*** Opening of Extracted data ***

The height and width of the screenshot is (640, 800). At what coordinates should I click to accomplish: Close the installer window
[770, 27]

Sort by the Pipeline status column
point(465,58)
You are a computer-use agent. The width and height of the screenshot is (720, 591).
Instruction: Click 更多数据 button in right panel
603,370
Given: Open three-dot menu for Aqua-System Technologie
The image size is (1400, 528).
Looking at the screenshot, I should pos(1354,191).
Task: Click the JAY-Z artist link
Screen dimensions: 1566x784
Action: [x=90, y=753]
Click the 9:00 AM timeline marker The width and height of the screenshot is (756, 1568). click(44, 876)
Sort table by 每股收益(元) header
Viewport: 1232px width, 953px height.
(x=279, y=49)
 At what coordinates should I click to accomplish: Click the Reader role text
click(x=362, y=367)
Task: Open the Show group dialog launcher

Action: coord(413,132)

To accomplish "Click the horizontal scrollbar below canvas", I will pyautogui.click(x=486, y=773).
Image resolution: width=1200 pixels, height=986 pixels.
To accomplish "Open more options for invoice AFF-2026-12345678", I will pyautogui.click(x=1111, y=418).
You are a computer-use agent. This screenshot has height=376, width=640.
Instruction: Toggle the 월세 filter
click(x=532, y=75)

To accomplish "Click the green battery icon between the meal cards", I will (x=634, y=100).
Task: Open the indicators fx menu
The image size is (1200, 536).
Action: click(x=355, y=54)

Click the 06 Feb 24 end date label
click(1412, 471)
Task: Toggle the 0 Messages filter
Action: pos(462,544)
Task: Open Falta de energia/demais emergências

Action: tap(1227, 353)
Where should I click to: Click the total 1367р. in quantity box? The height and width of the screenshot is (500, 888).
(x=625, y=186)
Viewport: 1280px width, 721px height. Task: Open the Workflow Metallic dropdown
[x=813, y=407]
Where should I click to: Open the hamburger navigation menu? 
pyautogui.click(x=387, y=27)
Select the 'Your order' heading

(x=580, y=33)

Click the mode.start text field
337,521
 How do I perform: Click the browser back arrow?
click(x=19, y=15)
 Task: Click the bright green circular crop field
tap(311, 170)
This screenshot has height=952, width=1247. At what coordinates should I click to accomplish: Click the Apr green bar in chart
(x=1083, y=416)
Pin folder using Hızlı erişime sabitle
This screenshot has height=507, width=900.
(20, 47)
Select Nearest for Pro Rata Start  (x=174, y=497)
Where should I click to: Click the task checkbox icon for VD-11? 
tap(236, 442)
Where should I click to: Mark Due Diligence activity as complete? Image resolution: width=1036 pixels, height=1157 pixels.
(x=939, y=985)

*** Close of Extracted data ***

Reproduce all of the records precisely. No word may differ.

The height and width of the screenshot is (640, 800). At what coordinates should I click to accomplish: Close the installer window
[770, 27]

Sort by the Pipeline status column
point(465,58)
You are a computer-use agent. The width and height of the screenshot is (720, 591).
Instruction: Click 更多数据 button in right panel
603,370
Given: Open three-dot menu for Aqua-System Technologie
The image size is (1400, 528).
Looking at the screenshot, I should pos(1354,191).
Task: Click the JAY-Z artist link
Screen dimensions: 1566x784
Action: [x=90, y=753]
Click the 9:00 AM timeline marker The width and height of the screenshot is (756, 1568). click(44, 876)
Sort table by 每股收益(元) header
Viewport: 1232px width, 953px height.
(x=279, y=49)
 At what coordinates should I click to accomplish: Click the Reader role text
click(x=362, y=367)
Task: Open the Show group dialog launcher

Action: coord(413,132)

To accomplish "Click the horizontal scrollbar below canvas", I will pyautogui.click(x=486, y=773).
Image resolution: width=1200 pixels, height=986 pixels.
To accomplish "Open more options for invoice AFF-2026-12345678", I will pyautogui.click(x=1111, y=418).
You are a computer-use agent. This screenshot has height=376, width=640.
Instruction: Toggle the 월세 filter
click(x=532, y=75)

To accomplish "Click the green battery icon between the meal cards", I will (x=634, y=100).
Task: Open the indicators fx menu
The image size is (1200, 536).
Action: click(x=355, y=54)

Click the 06 Feb 24 end date label
click(1412, 471)
Task: Toggle the 0 Messages filter
Action: pos(462,544)
Task: Open Falta de energia/demais emergências

Action: tap(1227, 353)
Where should I click to: Click the total 1367р. in quantity box? The height and width of the screenshot is (500, 888).
(x=625, y=186)
Viewport: 1280px width, 721px height. Task: Open the Workflow Metallic dropdown
[x=813, y=407]
Where should I click to: Open the hamburger navigation menu? 
pyautogui.click(x=387, y=27)
Select the 'Your order' heading

(x=580, y=33)

Click the mode.start text field
337,521
 How do I perform: Click the browser back arrow?
click(x=19, y=15)
 Task: Click the bright green circular crop field
tap(311, 170)
This screenshot has height=952, width=1247. At what coordinates should I click to accomplish: Click the Apr green bar in chart
(x=1083, y=416)
Pin folder using Hızlı erişime sabitle
This screenshot has height=507, width=900.
(20, 47)
Select Nearest for Pro Rata Start  (x=174, y=497)
Where should I click to: Click the task checkbox icon for VD-11? 
tap(236, 442)
Where should I click to: Mark Due Diligence activity as complete? Image resolution: width=1036 pixels, height=1157 pixels.
(x=939, y=985)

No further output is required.